Owens Dry Lake (2 miles south). Called "Pacheta" by local
Paiute Indians, a vast dry
lakebed over which steamships once hauled bullion bars, now one of the
worlds largest deposits of sodium silicates
Owens Lake Ponds (approx. 6 miles south, turn east toward dry lake).
Freshwater springs excellent for bird watching in season.
Alabama Hills Rambles - 1 hour to 1/2 Day.
Approx. 17 miles.
Movie Road (Northern Loop -- 2 1/2 miles west of Lone Pine, turn north
at street sign). Flanked by a spectacular, low range or weathered, rocky hills
named the Alabama
Hills after a Civil War Battleship, with a striking desert flower display
in the spring.
Movie Plaque (corner of Movie and Whitney Portal roads). Commemorating
the many movies filmed in the nearby hills.
Roy Rogers Movie Flats (north 1/4 mile. A photogenic area where hundreds
of westerns and other movies were filmed.
Lone Ranger Canyon (north 1/4 mile, turn east). Another of the area's
many popular movie location sites, where scenes for the Lone Ranger were filmed.
Moonscape Views (2 1/4 miles north - Southern Loop)
Gunga Din Canyon (turn south on Horseshoe Meadow Road, 1 mile). The classic
1939 film used locations in the first canyon to the east for filming.

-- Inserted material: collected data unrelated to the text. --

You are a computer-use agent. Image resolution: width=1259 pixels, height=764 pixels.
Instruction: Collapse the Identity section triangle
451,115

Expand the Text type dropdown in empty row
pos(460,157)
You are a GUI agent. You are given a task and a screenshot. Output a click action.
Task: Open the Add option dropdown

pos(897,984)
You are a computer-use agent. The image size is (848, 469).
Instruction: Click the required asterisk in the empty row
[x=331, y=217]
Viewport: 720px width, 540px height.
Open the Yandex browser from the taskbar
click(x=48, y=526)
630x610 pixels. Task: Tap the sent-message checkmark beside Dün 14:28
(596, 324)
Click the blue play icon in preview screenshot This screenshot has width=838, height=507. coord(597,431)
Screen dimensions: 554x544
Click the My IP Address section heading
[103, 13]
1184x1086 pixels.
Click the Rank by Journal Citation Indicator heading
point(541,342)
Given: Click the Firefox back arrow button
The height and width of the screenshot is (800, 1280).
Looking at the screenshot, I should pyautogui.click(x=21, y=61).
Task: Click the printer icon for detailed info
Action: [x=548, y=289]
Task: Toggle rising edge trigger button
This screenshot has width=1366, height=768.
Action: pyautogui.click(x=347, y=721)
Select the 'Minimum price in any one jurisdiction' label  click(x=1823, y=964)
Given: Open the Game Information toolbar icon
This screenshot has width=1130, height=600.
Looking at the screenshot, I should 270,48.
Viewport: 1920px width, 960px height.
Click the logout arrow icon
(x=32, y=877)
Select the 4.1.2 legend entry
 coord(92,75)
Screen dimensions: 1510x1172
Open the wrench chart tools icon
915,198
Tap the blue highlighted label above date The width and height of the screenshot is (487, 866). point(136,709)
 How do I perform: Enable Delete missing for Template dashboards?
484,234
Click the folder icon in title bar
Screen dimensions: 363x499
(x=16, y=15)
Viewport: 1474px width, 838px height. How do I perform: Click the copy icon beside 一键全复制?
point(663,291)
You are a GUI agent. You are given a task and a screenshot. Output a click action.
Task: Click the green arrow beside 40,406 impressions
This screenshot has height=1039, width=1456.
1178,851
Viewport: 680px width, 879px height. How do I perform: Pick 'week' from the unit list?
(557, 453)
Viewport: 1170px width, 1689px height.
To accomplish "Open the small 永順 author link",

Tuttle Creek (south 3 miles). A campground and fishing spot (during
season).
The Needles Formation (2 miles southeast), a sharp spine of rocks north
of the housing area.
Tuttle Creek Canyon Road, a scenic paved road leading down the canyon
back to Lone Pine.
Sierra High Mountain Tours - Not accessible
in Winter. 2 hours to 1/2 day min., approx. 40 miles.
Whitney Route.
Lone Pine Creek Canyon and Camps (from 1/2 mile west of lone Pine to
12 miles up into the Sierra). Campgrounds, excellent rainbow trout fishing
during the season.
Whitney Portals. Panoramic views and granite cliffs at the 8360 foot
high trailhead into the backcountry and John Muir Trail. At the road end are
a fishing pond and stream surrounded by pines, nearby waterfalls, campground,
and during the summer, a cafe/store.
Mt. Whitney at 14.496 feet is the highest point in the contiguous U.S.
Golden Trout Route
Horseshoe Meadow (21 miles up, an hours drive to the road end). A scenic drive
to 8,700 foot high summer fishing streams, campgrounds, a pack station and
trailhead to the Cottonwood Lakes source of native golden trout, also a world
record launch for hang gliders at Walt's point.